Extracted material:
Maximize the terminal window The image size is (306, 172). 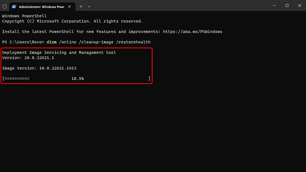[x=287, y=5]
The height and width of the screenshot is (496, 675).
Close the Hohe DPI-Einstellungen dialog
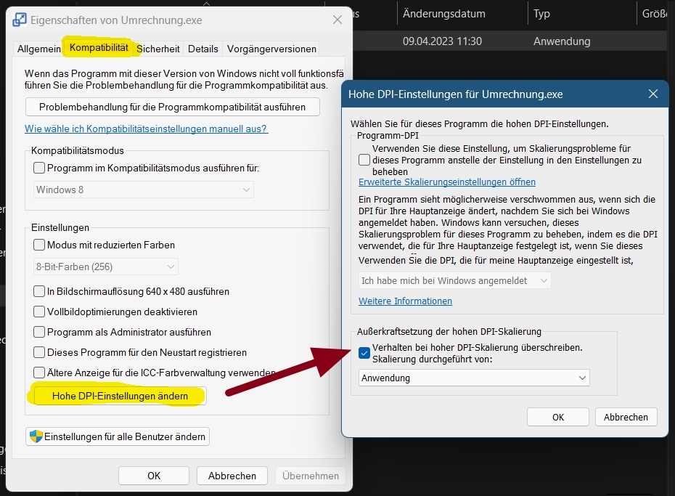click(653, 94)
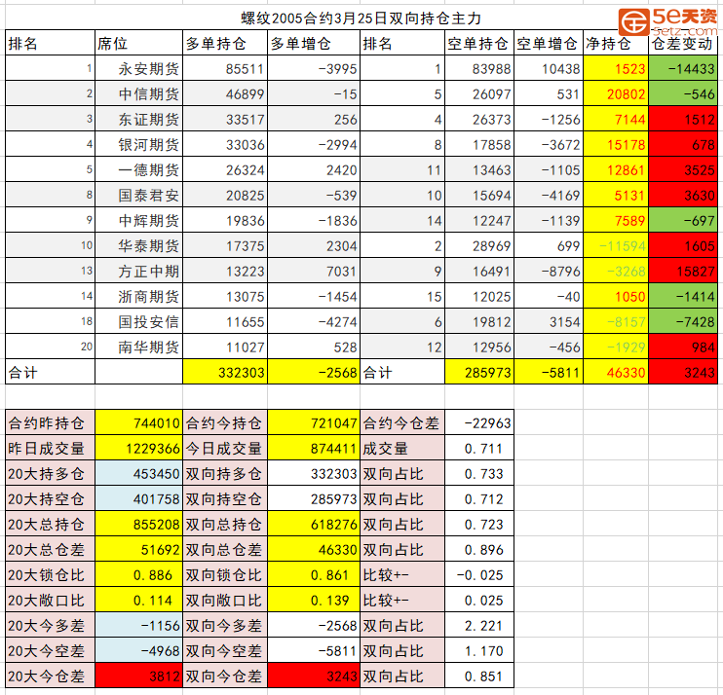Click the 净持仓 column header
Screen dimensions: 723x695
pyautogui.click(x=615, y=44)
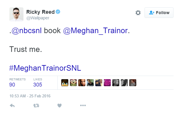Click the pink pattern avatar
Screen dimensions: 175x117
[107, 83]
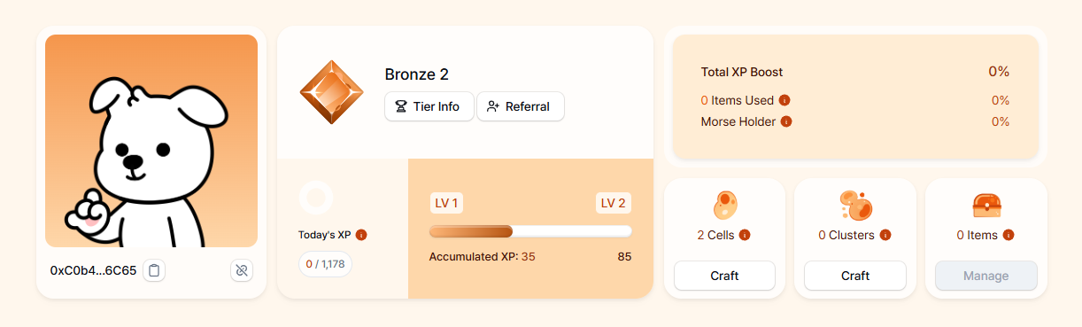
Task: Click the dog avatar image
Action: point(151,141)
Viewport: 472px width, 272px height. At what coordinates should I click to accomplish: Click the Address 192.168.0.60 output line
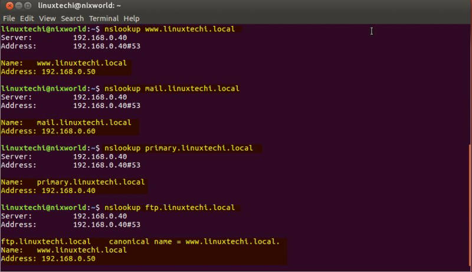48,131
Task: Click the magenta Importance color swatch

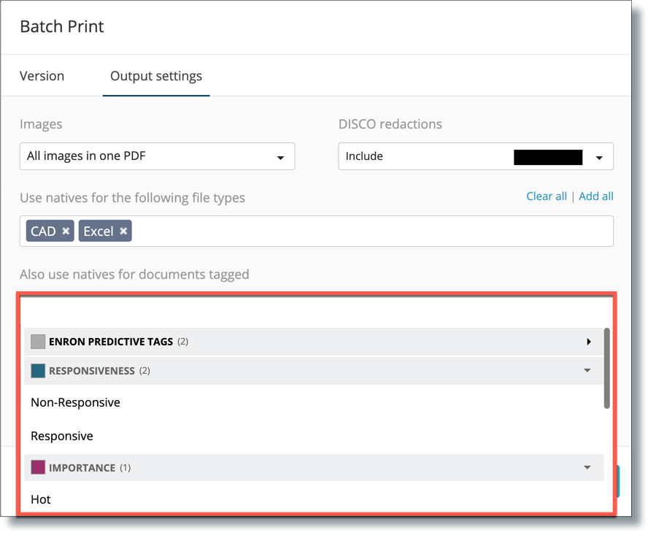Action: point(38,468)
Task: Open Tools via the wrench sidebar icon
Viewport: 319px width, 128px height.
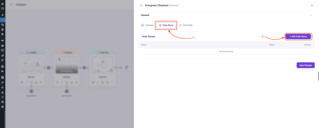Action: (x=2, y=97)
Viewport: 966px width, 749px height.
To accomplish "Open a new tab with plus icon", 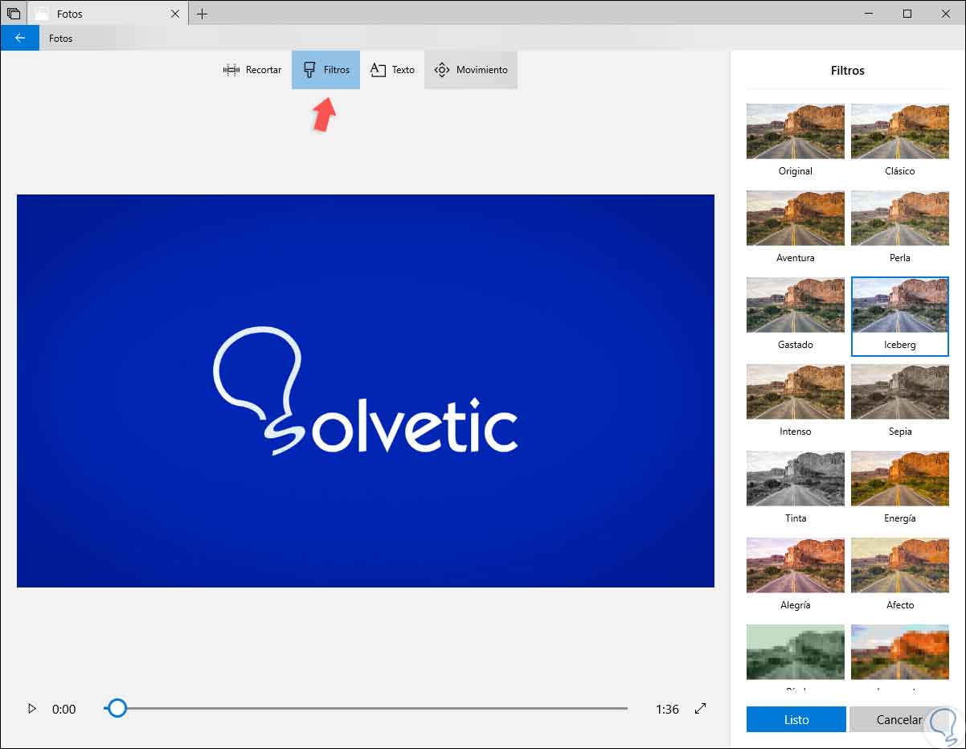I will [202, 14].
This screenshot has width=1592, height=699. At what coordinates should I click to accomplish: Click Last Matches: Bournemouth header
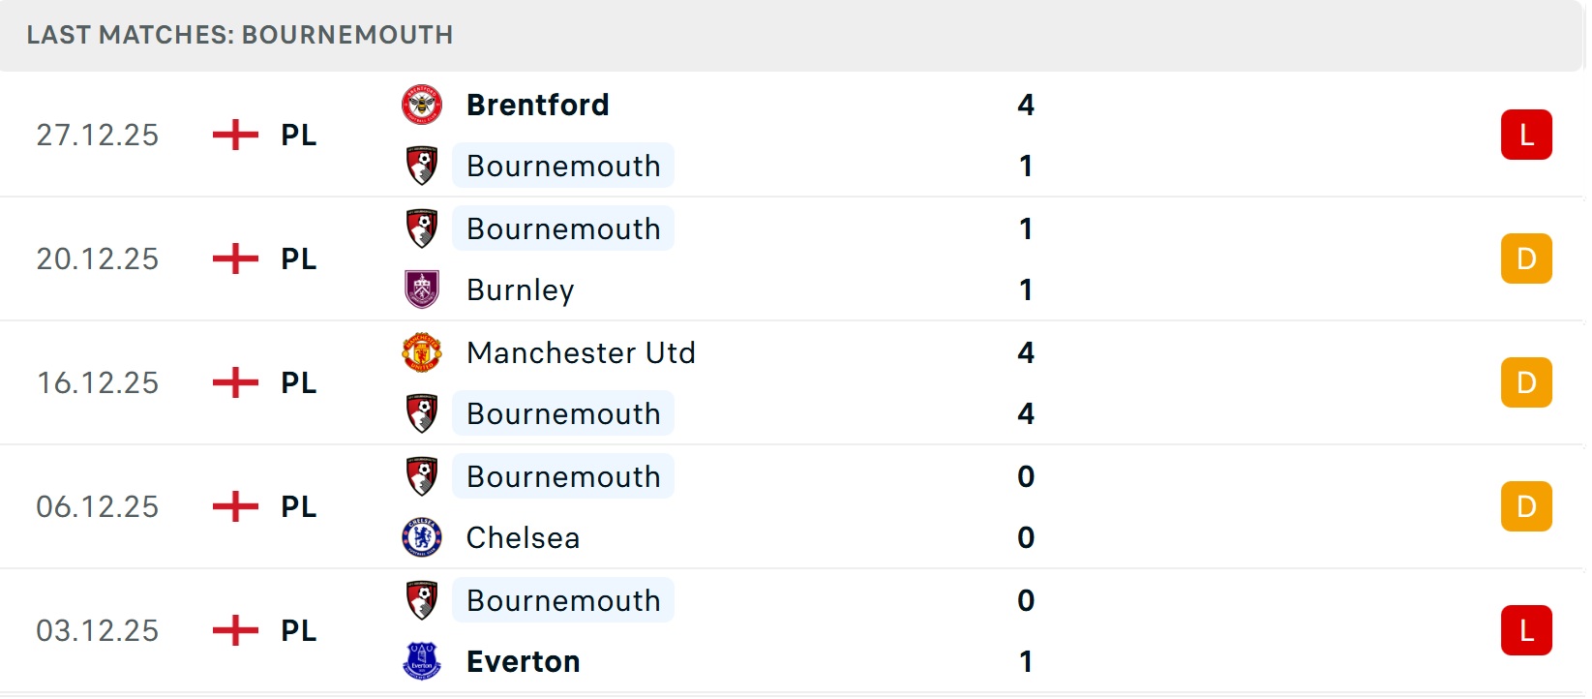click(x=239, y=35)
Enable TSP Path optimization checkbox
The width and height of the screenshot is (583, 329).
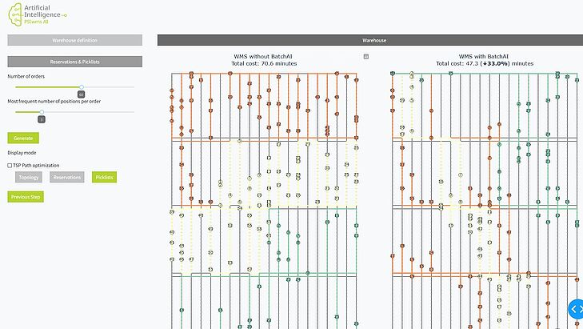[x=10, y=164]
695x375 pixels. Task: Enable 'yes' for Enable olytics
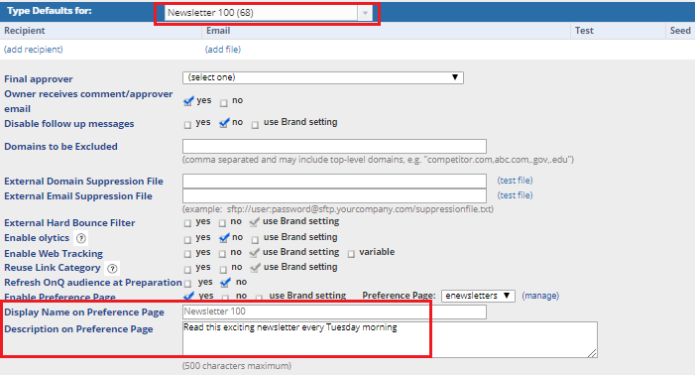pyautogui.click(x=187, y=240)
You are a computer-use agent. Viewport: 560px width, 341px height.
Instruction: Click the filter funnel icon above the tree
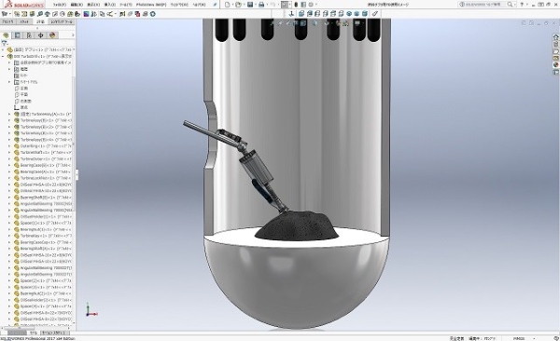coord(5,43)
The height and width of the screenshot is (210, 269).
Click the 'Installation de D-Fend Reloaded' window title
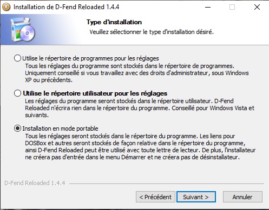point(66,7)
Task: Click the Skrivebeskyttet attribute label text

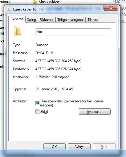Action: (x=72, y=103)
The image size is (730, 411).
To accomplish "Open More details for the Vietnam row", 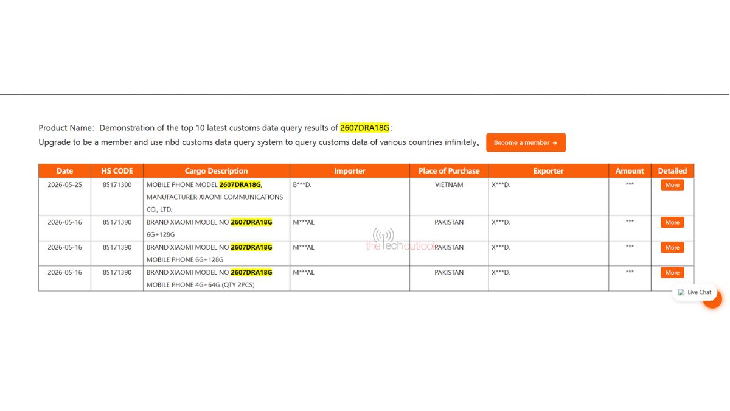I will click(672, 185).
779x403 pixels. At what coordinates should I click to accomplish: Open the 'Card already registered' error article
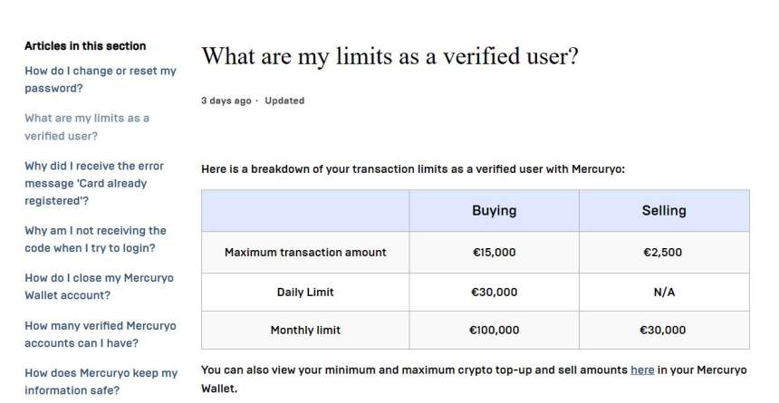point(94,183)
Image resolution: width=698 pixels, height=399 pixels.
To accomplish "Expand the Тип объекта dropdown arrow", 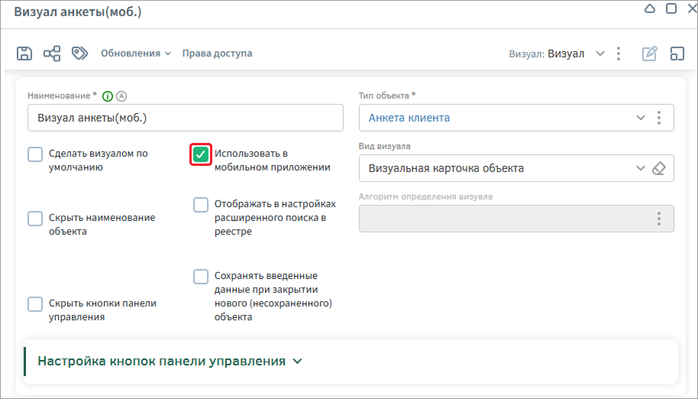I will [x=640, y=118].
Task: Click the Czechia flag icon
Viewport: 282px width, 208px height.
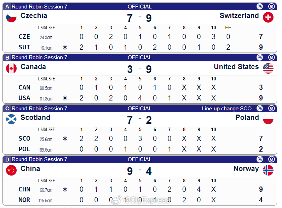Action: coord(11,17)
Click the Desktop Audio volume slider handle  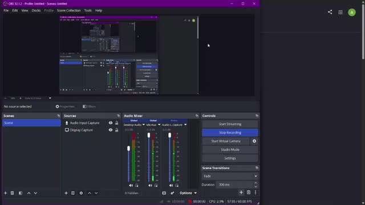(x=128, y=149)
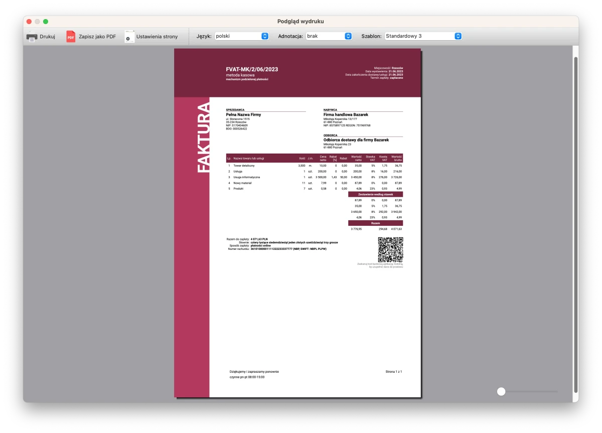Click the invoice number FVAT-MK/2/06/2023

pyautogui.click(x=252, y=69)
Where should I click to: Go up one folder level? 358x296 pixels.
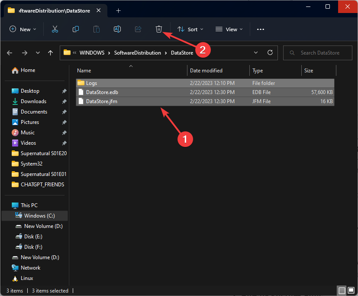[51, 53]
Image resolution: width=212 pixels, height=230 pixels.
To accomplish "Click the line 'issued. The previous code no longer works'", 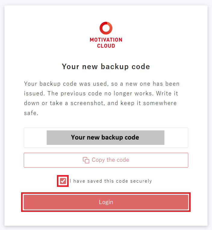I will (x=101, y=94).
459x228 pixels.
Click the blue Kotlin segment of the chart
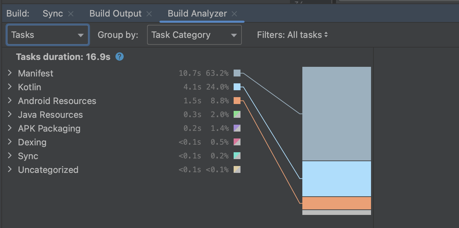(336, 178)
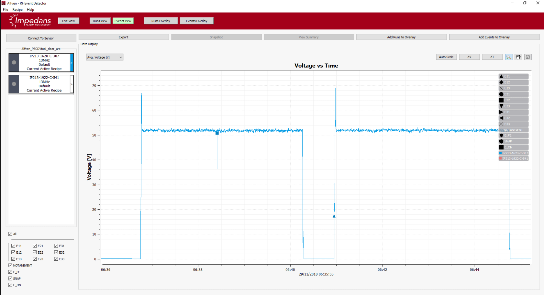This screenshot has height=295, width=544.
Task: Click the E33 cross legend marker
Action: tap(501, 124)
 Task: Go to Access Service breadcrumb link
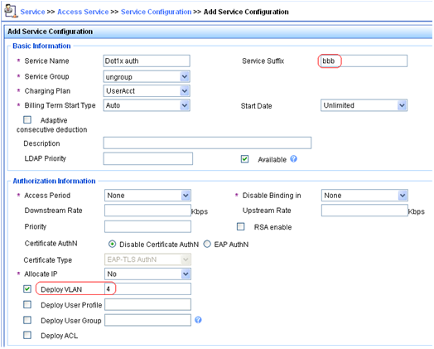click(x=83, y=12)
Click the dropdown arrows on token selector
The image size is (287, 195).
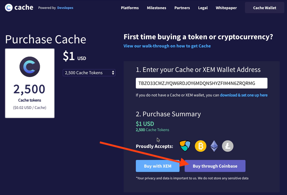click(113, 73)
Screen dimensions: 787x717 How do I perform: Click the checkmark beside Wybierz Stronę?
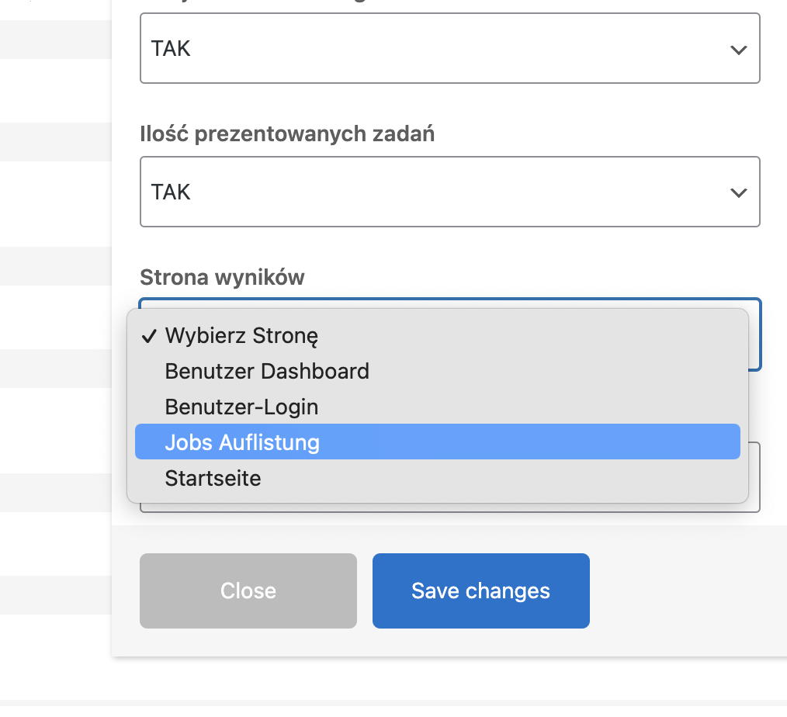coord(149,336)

What to produce: Could you copy every line in the records that holds "resolution"?

Solution to this task:
Image resolution: width=698 pixels, height=399 pixels.
Image resolution: width=212 pixels, height=230 pixels.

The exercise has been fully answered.